_TASK TO COMPLETE_. Copy out the lines of the material word for word, starting with the line containing "You are a computer-use agent. Image" and going on through the line containing "[x=586, y=186]", and leave the pictures out of your answer.

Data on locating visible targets
╭──
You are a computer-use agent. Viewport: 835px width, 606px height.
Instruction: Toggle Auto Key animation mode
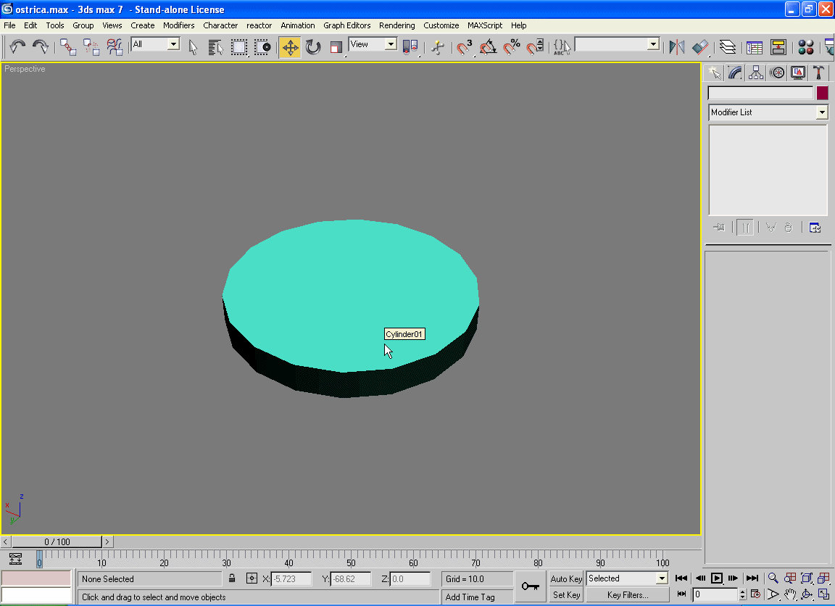pos(566,578)
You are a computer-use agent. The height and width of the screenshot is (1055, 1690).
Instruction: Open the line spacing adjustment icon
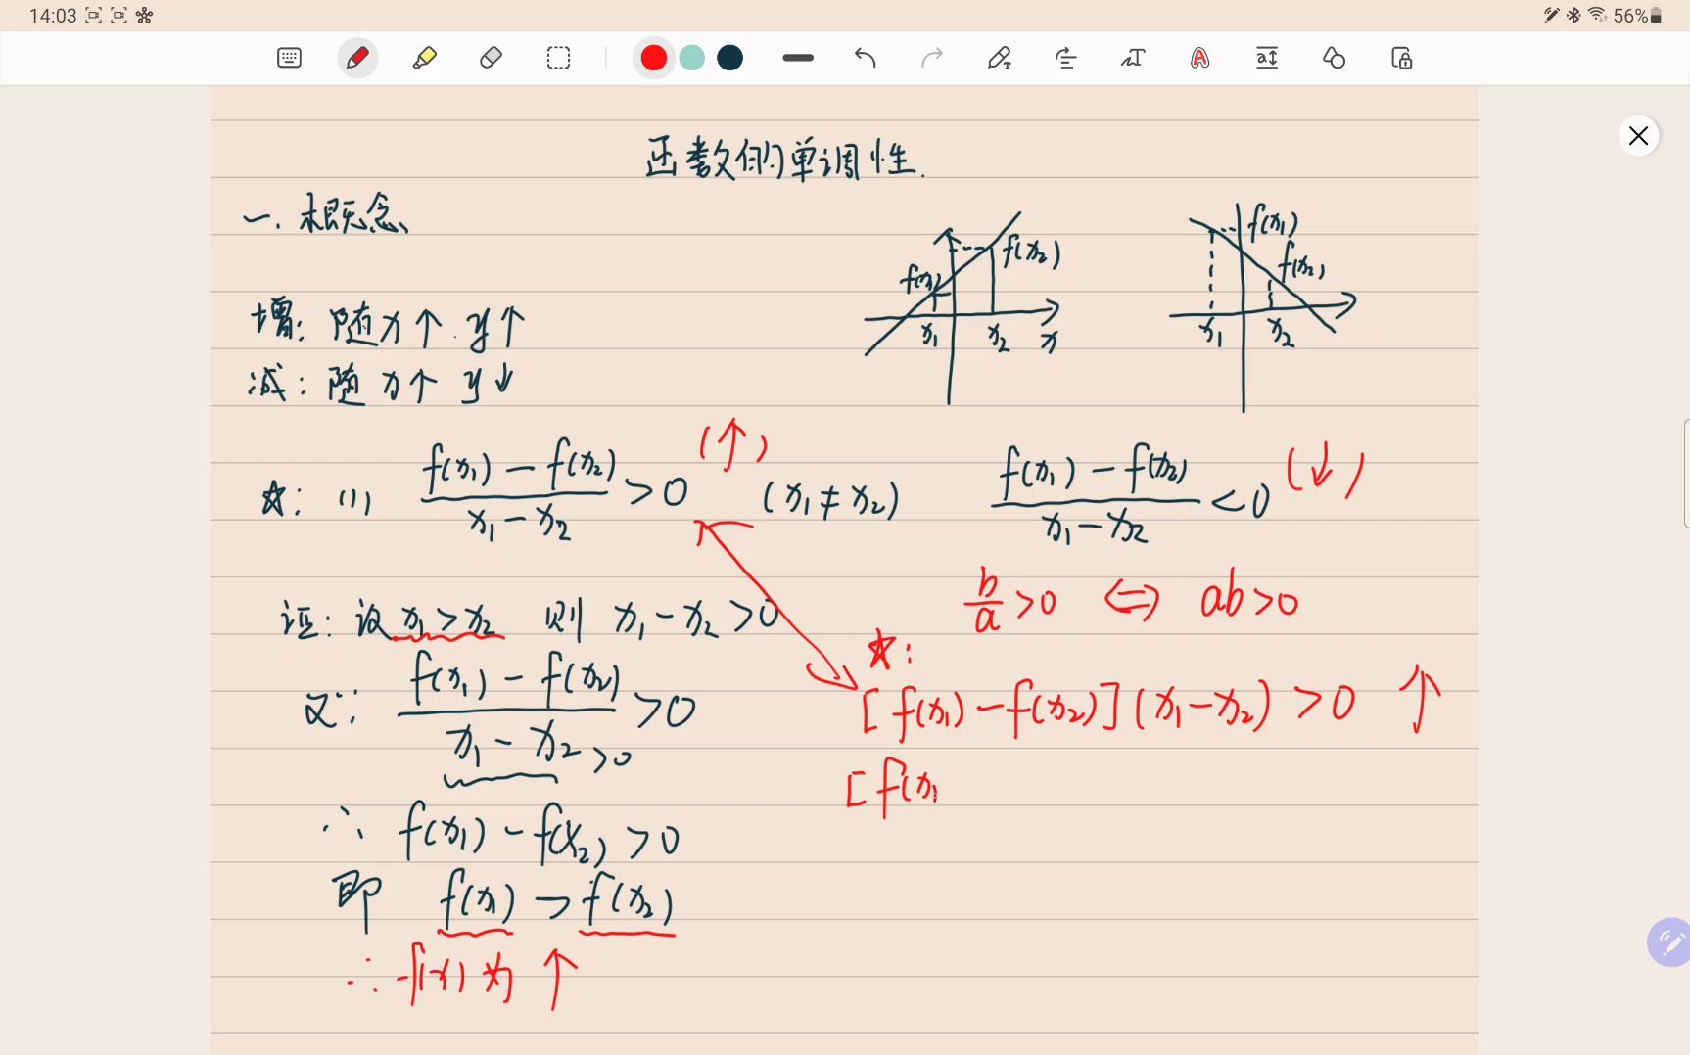coord(1266,58)
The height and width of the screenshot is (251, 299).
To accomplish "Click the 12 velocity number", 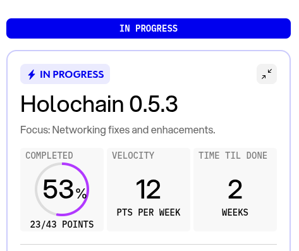I will pyautogui.click(x=149, y=189).
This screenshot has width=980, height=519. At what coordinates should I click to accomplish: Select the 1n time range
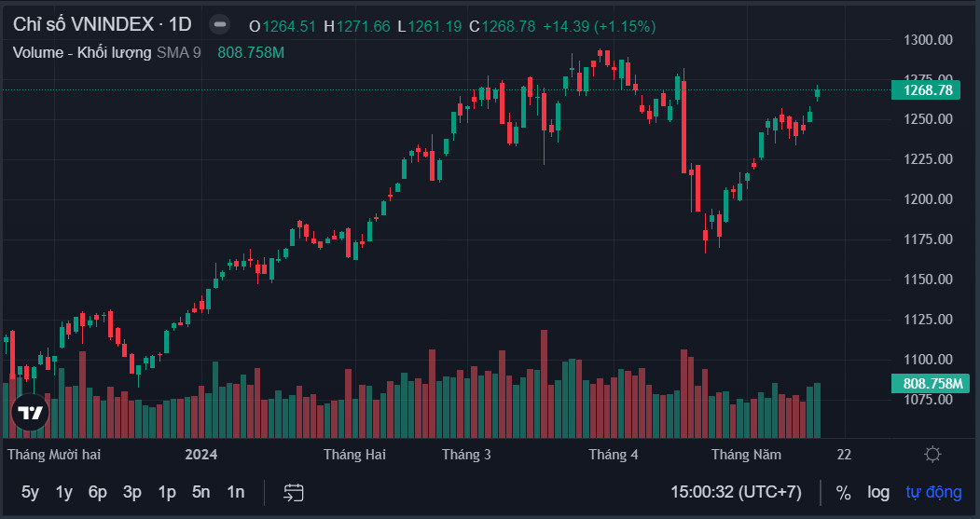pos(235,492)
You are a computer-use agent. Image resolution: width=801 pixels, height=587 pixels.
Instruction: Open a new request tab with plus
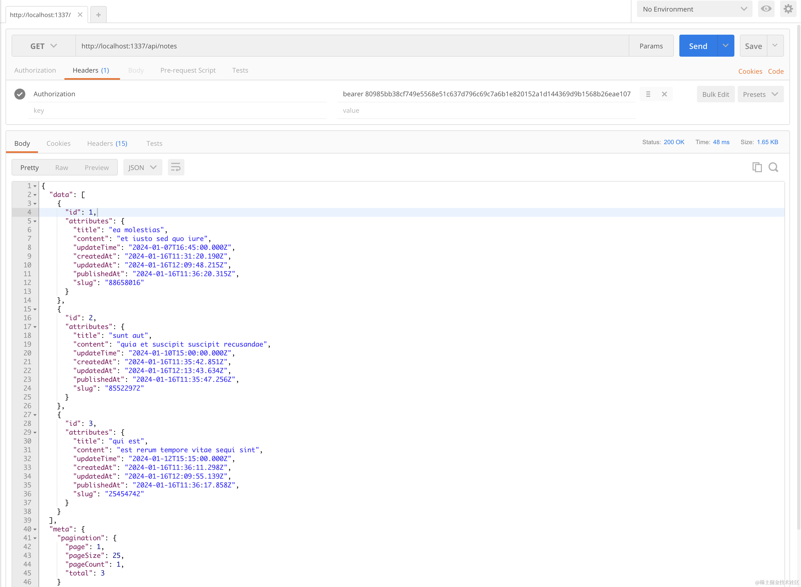(x=98, y=15)
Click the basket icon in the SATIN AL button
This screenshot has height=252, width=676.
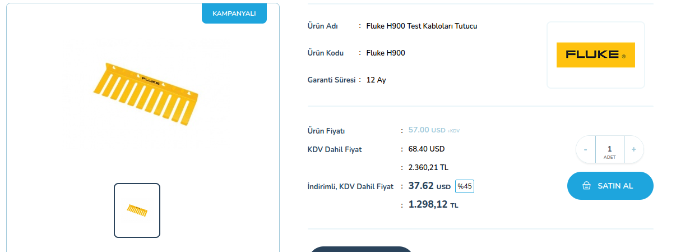[x=586, y=186]
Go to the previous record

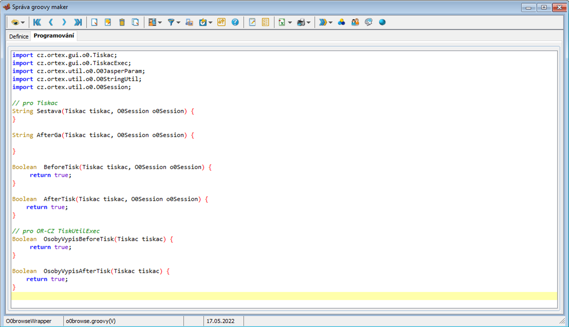click(x=51, y=22)
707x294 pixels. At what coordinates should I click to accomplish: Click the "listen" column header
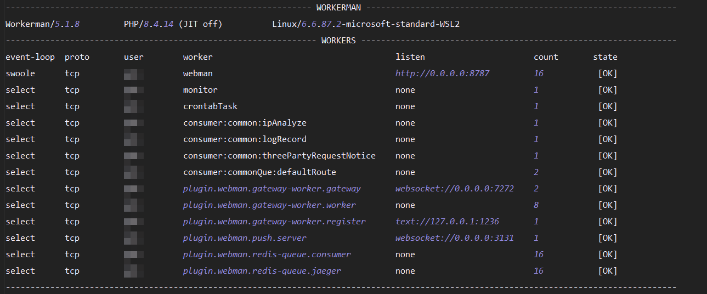pos(410,57)
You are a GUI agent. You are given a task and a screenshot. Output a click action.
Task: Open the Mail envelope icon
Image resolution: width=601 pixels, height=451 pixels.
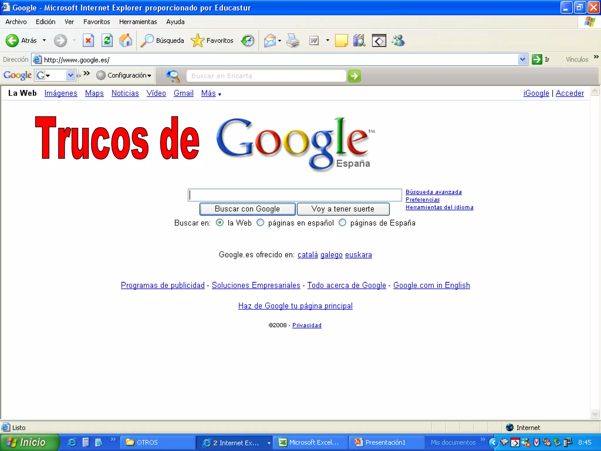(x=270, y=41)
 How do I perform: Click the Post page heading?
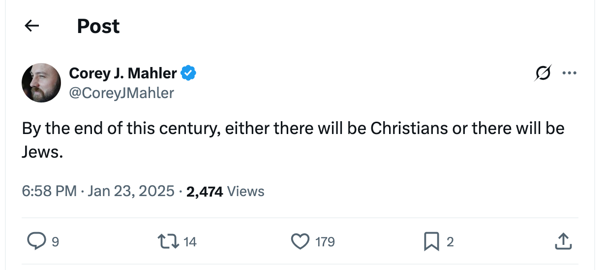[x=98, y=26]
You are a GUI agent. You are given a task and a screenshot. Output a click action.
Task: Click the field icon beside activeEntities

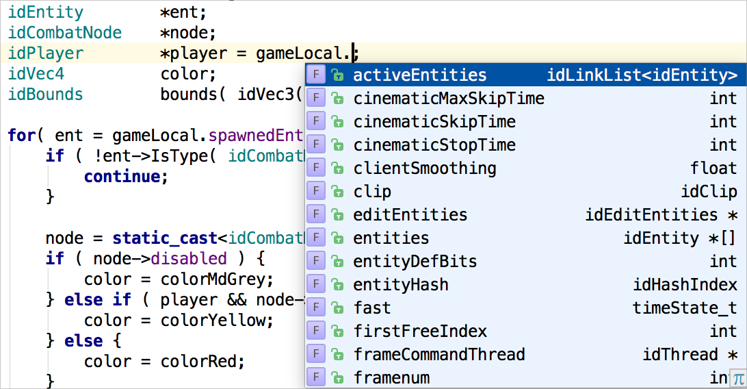pyautogui.click(x=315, y=75)
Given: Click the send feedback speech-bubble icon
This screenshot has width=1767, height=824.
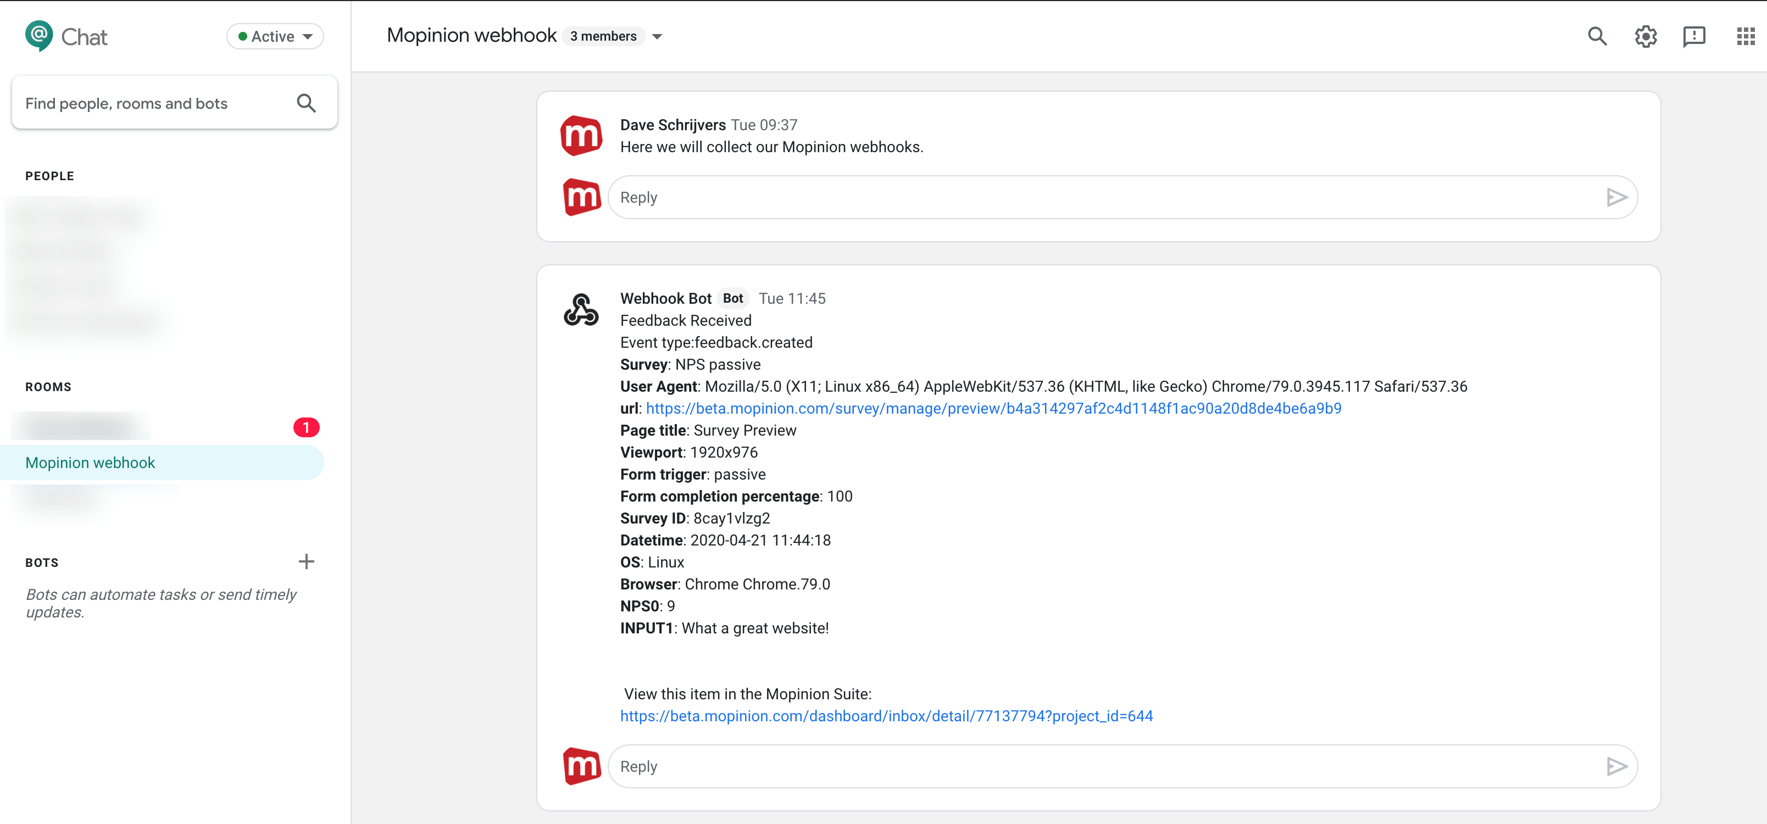Looking at the screenshot, I should pos(1694,36).

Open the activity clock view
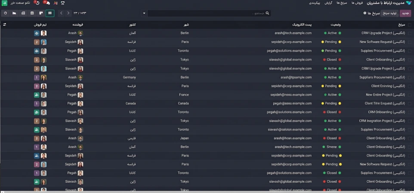(x=5, y=13)
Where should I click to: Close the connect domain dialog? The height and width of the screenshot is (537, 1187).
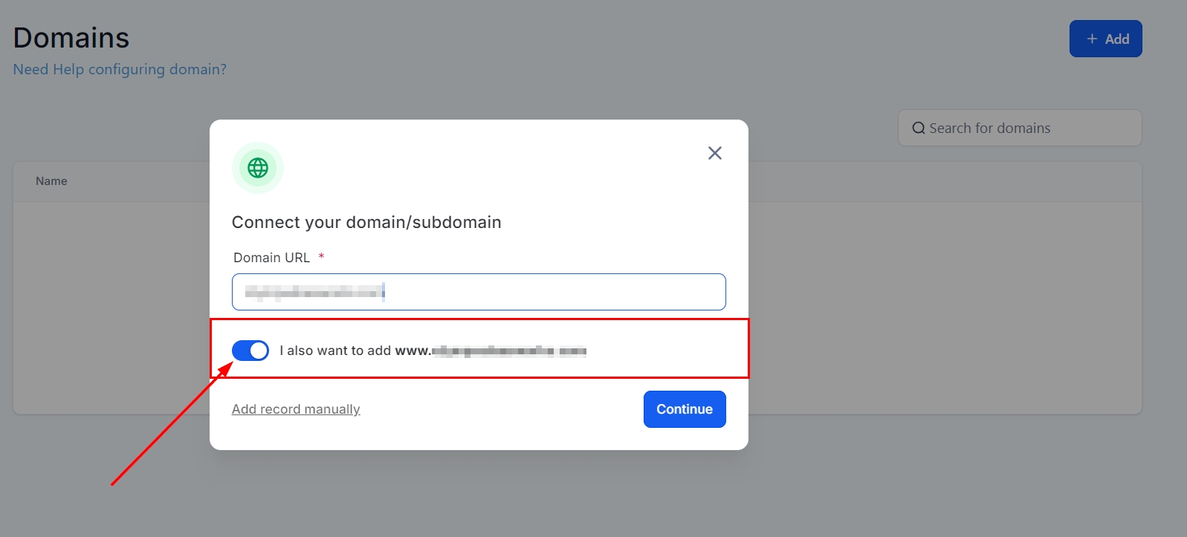pyautogui.click(x=714, y=153)
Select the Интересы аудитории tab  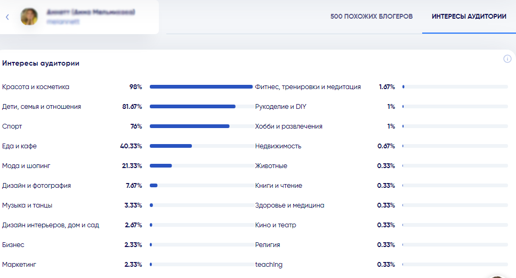click(469, 17)
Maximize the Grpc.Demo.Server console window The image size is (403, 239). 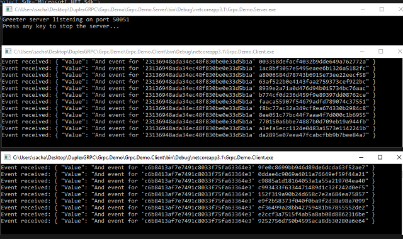click(382, 9)
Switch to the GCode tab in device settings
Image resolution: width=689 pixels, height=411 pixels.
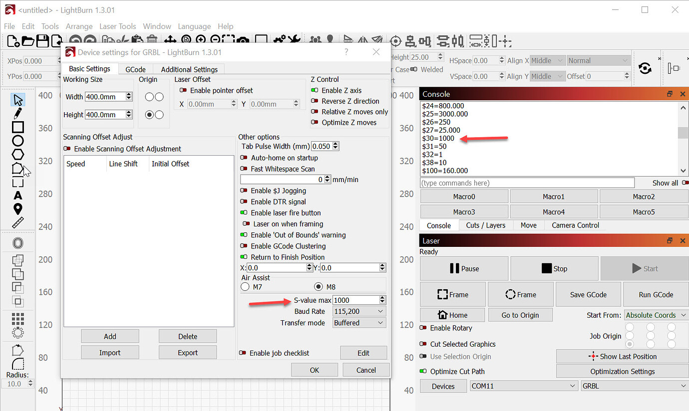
╰──
_IN RESPONSE_.
You are a computer-use agent. Image resolution: width=801 pixels, height=587 pixels.
Instruction: Open a new request tab with plus
(x=98, y=15)
Click the basket icon in the SATIN AL button
This screenshot has height=252, width=676.
[x=586, y=186]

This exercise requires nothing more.